_Input material_.

● ● ● ● ●

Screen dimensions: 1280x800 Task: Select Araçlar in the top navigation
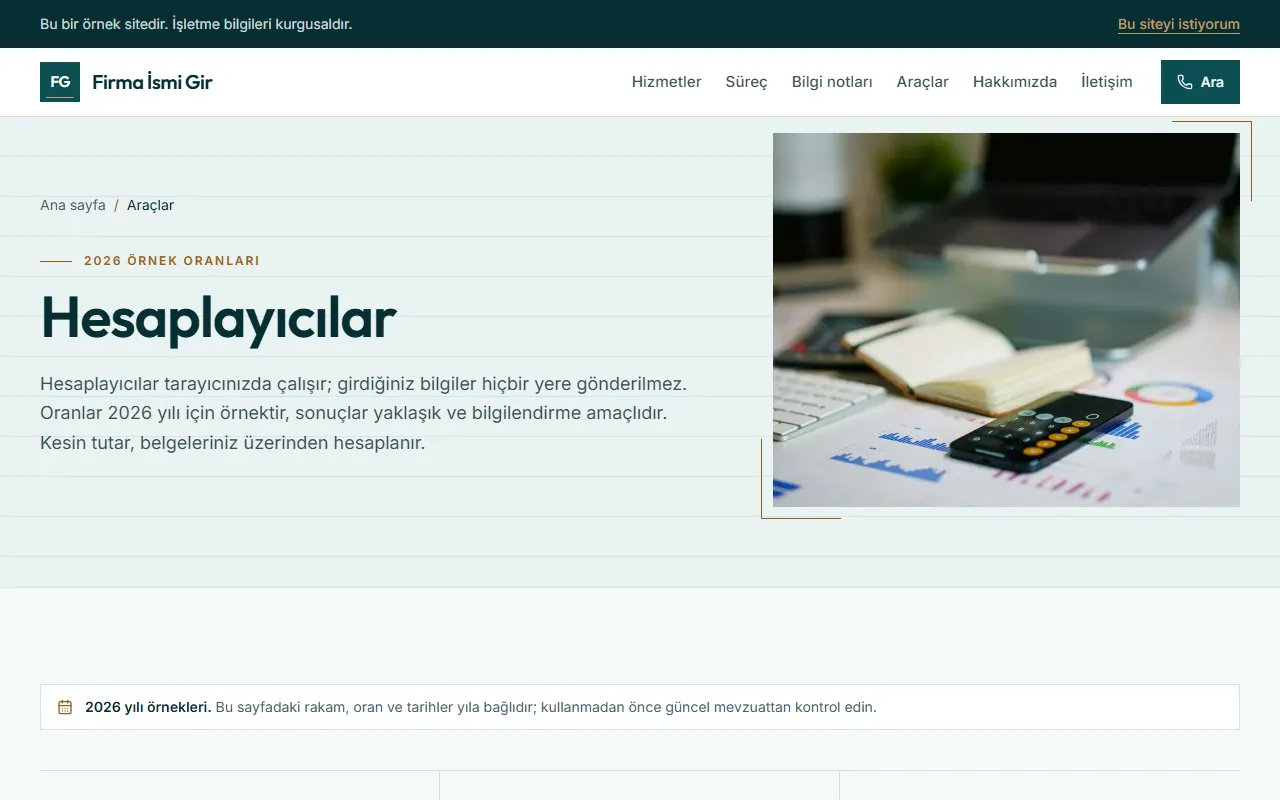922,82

● ● ● ● ●

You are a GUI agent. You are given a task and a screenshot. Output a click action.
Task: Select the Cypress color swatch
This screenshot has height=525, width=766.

● ● ● ● ●

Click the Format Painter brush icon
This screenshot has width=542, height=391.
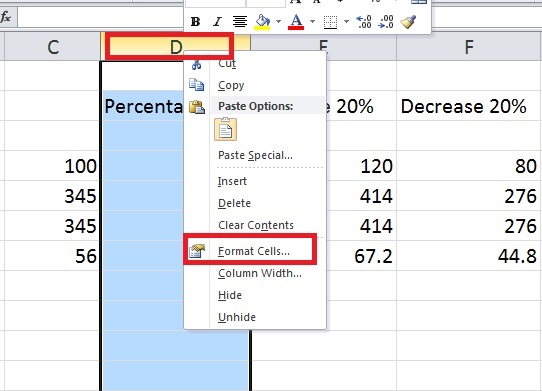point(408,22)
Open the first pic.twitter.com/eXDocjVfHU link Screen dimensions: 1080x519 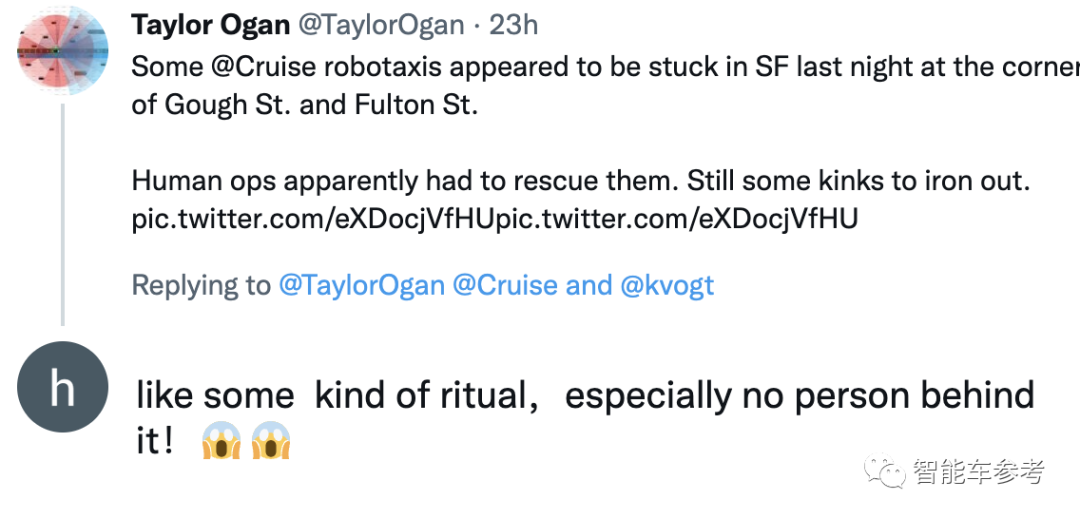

● ● ● ● ●

Copy word for word the lines above, starting at the line containing "Click the Format Painter brush icon" and ending at the line containing "Open the first", inclusive, with no pictures.

_Completed exercise_.
Click the Format Painter brush icon
This screenshot has width=542, height=391.
point(408,22)
Open the first pic.twitter.com/eXDocjVfHU link Screen dimensions: 1080x519 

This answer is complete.